### What is expected
Where the word "Show" appears in a line below, copy the whole line.

───

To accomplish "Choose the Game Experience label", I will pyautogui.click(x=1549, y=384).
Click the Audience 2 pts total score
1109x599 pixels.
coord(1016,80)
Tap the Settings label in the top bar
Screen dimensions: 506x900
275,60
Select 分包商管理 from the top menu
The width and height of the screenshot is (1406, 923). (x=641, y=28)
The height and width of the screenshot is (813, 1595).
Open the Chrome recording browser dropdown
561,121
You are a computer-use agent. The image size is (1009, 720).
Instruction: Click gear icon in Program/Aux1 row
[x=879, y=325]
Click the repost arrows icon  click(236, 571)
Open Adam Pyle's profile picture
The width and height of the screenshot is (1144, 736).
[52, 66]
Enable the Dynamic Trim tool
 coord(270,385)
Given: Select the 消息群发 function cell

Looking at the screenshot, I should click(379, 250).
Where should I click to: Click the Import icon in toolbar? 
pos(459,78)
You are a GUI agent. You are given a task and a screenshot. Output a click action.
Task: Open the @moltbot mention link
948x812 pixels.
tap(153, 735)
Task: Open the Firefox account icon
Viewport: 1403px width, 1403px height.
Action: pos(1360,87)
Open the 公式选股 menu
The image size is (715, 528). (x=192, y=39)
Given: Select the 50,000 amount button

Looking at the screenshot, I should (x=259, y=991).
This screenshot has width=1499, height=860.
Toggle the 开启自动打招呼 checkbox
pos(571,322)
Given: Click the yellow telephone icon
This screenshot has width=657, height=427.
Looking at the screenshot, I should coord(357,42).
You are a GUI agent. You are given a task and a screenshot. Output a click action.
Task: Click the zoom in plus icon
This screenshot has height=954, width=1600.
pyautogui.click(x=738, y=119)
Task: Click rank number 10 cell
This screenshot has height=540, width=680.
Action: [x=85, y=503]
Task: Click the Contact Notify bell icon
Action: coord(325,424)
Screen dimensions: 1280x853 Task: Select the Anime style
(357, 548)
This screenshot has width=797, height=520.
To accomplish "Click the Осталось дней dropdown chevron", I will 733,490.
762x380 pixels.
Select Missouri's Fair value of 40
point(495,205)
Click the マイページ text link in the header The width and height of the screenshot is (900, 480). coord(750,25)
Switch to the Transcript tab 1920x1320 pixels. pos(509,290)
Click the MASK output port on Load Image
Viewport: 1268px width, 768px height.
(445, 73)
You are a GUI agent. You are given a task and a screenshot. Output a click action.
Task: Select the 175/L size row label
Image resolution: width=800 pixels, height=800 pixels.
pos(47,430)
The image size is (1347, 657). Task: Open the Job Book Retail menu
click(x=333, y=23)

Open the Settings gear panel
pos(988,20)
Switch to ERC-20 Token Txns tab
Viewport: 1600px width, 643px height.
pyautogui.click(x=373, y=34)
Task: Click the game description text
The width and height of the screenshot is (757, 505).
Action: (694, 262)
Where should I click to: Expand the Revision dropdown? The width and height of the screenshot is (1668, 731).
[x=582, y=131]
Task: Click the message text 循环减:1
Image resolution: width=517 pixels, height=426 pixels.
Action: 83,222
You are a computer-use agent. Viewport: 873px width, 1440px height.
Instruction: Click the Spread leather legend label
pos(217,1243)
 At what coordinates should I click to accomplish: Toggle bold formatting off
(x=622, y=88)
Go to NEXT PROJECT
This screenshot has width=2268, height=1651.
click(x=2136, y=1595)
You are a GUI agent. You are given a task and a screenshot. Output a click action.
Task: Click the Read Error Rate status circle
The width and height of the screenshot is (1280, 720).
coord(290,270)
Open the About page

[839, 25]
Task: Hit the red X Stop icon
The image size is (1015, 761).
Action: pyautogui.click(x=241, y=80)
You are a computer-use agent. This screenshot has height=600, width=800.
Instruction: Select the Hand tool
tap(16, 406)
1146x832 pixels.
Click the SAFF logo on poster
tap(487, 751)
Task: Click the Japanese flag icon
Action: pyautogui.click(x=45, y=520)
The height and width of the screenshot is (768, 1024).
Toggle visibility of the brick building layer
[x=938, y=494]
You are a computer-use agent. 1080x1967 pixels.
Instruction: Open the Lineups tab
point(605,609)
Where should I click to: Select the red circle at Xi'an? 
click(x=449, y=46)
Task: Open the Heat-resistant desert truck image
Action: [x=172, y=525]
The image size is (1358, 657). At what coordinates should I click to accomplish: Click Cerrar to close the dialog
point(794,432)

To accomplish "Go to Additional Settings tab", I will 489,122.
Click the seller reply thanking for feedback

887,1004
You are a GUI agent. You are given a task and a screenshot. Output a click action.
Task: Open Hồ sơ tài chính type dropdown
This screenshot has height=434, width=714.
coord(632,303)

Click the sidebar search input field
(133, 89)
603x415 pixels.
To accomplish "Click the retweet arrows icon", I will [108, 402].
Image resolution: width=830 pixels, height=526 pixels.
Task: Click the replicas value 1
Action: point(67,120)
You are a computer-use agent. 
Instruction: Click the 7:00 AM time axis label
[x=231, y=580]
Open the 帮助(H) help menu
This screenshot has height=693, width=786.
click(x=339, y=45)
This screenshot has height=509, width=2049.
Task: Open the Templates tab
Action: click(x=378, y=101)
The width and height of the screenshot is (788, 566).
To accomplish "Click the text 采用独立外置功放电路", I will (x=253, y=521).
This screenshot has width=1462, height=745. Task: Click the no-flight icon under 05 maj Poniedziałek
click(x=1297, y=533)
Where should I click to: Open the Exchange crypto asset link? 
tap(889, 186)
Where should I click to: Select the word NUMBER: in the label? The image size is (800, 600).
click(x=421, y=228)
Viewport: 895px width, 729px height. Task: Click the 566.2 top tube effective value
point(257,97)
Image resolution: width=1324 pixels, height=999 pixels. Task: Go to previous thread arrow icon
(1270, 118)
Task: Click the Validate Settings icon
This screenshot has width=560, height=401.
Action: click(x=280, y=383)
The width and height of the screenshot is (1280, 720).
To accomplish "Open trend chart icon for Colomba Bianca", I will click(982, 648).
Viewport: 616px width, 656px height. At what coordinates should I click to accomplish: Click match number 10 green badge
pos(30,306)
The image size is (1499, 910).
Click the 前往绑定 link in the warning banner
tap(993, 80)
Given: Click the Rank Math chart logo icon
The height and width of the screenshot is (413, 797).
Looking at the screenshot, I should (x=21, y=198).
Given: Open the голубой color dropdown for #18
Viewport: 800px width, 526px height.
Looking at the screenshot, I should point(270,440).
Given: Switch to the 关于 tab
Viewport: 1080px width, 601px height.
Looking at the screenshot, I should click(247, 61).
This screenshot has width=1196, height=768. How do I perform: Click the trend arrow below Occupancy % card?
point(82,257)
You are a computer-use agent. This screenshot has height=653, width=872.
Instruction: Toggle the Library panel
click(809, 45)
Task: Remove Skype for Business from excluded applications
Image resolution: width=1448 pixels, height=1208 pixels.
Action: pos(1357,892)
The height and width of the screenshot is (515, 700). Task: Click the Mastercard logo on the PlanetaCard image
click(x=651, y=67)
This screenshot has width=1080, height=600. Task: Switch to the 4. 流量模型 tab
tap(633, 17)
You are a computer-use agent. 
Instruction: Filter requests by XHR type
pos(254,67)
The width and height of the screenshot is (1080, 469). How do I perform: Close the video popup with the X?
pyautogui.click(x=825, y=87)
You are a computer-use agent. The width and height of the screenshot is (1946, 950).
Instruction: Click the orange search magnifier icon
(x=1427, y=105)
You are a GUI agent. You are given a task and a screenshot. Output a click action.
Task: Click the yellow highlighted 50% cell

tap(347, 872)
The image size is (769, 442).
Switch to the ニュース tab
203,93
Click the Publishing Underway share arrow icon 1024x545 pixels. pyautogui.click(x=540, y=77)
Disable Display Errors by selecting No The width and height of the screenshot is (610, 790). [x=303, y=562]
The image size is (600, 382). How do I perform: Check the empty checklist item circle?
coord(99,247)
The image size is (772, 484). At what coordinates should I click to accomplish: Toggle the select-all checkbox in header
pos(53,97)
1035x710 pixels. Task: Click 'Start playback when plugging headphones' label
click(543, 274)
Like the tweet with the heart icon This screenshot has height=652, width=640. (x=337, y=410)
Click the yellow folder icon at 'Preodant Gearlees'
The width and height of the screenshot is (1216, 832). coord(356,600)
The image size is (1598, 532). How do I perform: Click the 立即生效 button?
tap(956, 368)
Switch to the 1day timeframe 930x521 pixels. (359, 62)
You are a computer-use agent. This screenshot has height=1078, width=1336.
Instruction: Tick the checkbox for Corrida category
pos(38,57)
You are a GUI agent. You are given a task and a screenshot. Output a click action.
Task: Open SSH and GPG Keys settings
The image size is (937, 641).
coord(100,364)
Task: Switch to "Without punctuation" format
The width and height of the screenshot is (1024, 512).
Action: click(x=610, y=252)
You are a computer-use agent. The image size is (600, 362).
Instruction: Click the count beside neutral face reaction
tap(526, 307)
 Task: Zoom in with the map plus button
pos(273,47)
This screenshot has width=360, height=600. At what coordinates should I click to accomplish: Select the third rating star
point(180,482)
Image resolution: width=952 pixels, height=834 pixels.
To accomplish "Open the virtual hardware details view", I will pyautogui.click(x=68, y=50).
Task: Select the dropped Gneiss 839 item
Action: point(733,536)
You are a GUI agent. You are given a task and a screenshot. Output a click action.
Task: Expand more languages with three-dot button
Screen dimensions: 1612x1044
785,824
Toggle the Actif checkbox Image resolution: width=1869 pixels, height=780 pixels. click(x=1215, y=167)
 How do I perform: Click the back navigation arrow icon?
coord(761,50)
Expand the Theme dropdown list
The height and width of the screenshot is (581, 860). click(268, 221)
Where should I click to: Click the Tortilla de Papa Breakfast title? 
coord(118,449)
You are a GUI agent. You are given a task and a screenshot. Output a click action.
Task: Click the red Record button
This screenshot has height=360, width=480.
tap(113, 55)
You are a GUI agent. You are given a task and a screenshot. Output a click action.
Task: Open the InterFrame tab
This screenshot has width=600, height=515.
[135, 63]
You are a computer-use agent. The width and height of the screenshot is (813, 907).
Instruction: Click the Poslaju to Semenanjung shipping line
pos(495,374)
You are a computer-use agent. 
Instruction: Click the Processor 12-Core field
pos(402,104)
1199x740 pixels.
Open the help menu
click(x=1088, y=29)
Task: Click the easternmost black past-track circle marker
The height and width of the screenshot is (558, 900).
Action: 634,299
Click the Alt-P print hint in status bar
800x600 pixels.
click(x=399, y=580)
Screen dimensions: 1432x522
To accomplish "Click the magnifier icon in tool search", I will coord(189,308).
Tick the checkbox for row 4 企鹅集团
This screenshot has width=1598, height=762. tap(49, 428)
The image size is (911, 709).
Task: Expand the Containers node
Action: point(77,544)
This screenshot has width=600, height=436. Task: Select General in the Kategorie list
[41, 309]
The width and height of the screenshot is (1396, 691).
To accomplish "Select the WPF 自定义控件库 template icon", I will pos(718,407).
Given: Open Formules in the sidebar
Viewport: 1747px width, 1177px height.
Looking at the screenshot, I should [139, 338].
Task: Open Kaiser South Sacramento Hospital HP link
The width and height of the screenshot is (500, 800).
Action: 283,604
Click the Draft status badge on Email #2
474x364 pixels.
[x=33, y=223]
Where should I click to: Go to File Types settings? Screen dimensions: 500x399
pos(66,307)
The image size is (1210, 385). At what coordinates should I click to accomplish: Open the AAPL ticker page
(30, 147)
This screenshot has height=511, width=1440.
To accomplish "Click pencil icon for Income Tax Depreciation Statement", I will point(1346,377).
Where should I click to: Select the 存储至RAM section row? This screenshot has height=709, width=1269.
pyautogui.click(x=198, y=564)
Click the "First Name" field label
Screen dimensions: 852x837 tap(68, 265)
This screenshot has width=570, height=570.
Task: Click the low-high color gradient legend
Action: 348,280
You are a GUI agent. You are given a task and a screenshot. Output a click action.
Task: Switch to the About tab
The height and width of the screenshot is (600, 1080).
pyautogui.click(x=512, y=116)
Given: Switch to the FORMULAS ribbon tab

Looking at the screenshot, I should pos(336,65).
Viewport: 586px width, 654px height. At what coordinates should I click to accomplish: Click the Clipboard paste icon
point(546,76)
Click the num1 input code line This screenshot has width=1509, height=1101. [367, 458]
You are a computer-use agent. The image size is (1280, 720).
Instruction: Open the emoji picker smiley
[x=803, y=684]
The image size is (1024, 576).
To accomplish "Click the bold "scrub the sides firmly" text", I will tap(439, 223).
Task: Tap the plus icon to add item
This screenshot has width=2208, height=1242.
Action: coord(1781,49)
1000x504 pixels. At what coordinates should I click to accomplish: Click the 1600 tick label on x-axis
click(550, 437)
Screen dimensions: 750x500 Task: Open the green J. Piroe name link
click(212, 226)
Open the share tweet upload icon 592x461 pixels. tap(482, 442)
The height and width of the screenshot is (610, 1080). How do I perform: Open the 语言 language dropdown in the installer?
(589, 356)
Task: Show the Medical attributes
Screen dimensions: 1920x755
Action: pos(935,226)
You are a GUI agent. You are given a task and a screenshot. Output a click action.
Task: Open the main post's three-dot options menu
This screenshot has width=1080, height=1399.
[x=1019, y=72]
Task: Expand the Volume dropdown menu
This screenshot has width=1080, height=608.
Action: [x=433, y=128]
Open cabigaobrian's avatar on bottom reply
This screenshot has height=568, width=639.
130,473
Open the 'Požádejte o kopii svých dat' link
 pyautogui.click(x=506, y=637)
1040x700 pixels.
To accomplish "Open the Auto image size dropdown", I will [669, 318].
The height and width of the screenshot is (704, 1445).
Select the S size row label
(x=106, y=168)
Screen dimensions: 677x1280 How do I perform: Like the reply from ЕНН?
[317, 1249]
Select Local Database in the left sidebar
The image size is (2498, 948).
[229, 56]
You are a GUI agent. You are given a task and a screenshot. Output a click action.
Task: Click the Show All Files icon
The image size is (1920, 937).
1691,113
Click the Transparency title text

───

### Result of this exercise
Task: Show the Medical attributes
Task: Click the Show All Files icon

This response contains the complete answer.